** Your task **
Transcribe exactly each line of the entries, from the opening line to the line with "You are a computer-use agent. The", with both of those lines included.

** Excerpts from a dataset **
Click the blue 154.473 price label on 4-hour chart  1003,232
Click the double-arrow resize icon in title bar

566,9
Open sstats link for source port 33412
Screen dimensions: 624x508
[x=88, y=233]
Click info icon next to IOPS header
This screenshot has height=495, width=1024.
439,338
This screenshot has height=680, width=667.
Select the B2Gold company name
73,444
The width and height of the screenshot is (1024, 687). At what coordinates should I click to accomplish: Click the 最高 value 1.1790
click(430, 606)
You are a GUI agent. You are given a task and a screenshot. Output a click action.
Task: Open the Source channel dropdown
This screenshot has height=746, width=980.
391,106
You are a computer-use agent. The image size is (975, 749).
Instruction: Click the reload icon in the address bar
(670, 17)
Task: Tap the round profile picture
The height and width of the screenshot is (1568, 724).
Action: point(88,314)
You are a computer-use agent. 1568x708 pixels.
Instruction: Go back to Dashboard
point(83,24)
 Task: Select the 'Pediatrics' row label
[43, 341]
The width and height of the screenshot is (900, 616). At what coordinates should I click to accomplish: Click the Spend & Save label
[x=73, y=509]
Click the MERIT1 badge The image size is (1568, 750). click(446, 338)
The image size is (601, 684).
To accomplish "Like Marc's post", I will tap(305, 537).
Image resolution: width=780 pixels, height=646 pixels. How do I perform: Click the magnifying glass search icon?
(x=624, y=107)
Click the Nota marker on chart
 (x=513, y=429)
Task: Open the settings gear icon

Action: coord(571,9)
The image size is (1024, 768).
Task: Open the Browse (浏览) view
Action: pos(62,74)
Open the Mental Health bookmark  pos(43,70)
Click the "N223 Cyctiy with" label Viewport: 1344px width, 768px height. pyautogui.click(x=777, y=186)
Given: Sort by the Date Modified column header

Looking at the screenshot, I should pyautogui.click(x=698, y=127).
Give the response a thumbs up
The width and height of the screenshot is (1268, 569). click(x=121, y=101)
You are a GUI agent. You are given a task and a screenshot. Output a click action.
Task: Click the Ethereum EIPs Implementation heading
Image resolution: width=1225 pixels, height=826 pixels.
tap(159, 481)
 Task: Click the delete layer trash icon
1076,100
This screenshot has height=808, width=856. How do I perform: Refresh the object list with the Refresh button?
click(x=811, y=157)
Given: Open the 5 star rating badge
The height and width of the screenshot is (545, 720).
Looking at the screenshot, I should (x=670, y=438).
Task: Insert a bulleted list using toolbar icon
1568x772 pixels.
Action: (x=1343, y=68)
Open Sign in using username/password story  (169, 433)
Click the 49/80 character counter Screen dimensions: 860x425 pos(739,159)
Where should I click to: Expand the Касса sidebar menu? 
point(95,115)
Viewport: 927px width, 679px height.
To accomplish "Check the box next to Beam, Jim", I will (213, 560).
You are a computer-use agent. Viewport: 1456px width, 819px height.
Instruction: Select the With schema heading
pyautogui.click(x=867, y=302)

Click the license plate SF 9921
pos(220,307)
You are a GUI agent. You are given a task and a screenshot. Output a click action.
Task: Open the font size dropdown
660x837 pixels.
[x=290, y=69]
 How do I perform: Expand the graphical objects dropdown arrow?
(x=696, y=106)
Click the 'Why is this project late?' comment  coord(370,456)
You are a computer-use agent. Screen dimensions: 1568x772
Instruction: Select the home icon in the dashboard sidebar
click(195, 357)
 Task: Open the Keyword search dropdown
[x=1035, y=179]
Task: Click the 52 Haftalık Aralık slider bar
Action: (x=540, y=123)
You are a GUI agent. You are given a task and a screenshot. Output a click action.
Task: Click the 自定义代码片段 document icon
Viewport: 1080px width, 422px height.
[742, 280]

** Problem solution **
Click the blue 154.473 price label on 4-hour chart  1003,232
Click the double-arrow resize icon in title bar

566,9
Open sstats link for source port 33412
Screen dimensions: 624x508
[x=88, y=233]
Click info icon next to IOPS header
This screenshot has height=495, width=1024.
439,338
This screenshot has height=680, width=667.
Select the B2Gold company name
73,444
The width and height of the screenshot is (1024, 687). At what coordinates should I click to accomplish: Click the 最高 value 1.1790
click(430, 606)
You are a GUI agent. You are given a task and a screenshot. Output a click action.
Task: Open the Source channel dropdown
This screenshot has height=746, width=980.
391,106
You are a computer-use agent. The image size is (975, 749).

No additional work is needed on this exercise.